AmpereComputing / HPL-on-Ampere-Altra

Apache License 2.0
8 stars 3 forks source link

Missing information in README / getting this to run following instructions #3

Closed geerlingguy closed 1 year ago

geerlingguy commented 1 year ago

One thing I had to dig to find is running sudo ldconfig prior to the step "Ensure successful installation of openmpi by executing the following commands." in the README.

Edit: I also had to run sudo apt install -y gfortran before compiling MPI. Maybe we could consider just throwing in instructions assuming default paths? E.g. wget [mpi download URL], then ./configure, make -j 4 all, then make install, then sudo ldconfig?

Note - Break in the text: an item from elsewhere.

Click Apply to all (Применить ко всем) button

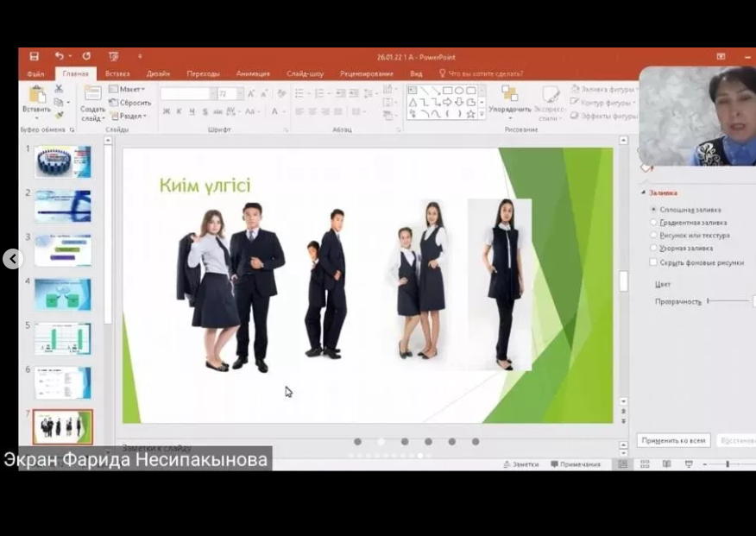click(x=673, y=440)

After that, when trying to make HPL with the provided Makefile, I got the error:

mpifort -DAdd_ -DF77_INTEGER=int -DStringSunStyle  -I/opt/hpl-2.3/include -I/opt/hpl-2.3/include/Altramax_oracleblis -I/opt/MyBlisDir/include/altramax  -fomit-frame-pointer -O3 -funroll-loops -W -Wall -o /opt/hpl-2.3/bin/Altramax_oracleblis/xhpl HPL_pddriver.o         HPL_pdinfo.o           HPL_pdtest.o /opt/hpl-2.3/lib/Altramax_oracleblis/libhpl.a -L/opt/MyBlisDir/lib/altramax -lblis 
--------------------------------------------------------------------------
No underlying compiler was specified in the wrapper compiler data file
(e.g., mpicc-wrapper-data.txt)
--------------------------------------------------------------------------
make[6]: *** [Makefile:76: dexe.grd] Error 1
make[6]: Leaving directory '/opt/hpl-2.3/testing/ptest/Altramax_oracleblis'
make[5]: *** [Make.top:68: build_tst] Error 2
make[5]: Leaving directory '/opt/hpl-2.3'
make[4]: *** [Makefile:73: build] Error 2
make[4]: Leaving directory '/opt/hpl-2.3'
make[3]: *** [Make.top:54: build_src] Error 2
make[3]: Leaving directory '/opt/hpl-2.3'
make[2]: *** [Makefile:72: build] Error 2
make[2]: Leaving directory '/opt/hpl-2.3'
make[1]: *** [Make.top:54: build_src] Error 2
make[1]: Leaving directory '/opt/hpl-2.3'
make: *** [Makefile:72: build] Error 2
geerlingguy commented 1 year ago

Ah, that could be from the fortran compiler not working:

root@adlink-ampere:/opt/hpl-2.3# mpifort --version
--------------------------------------------------------------------------
No underlying compiler was specified in the wrapper compiler data file
(e.g., mpicc-wrapper-data.txt)
--------------------------------------------------------------------------

I installed gfortran with sudo apt install -y gfortran, but I'm still getting that error.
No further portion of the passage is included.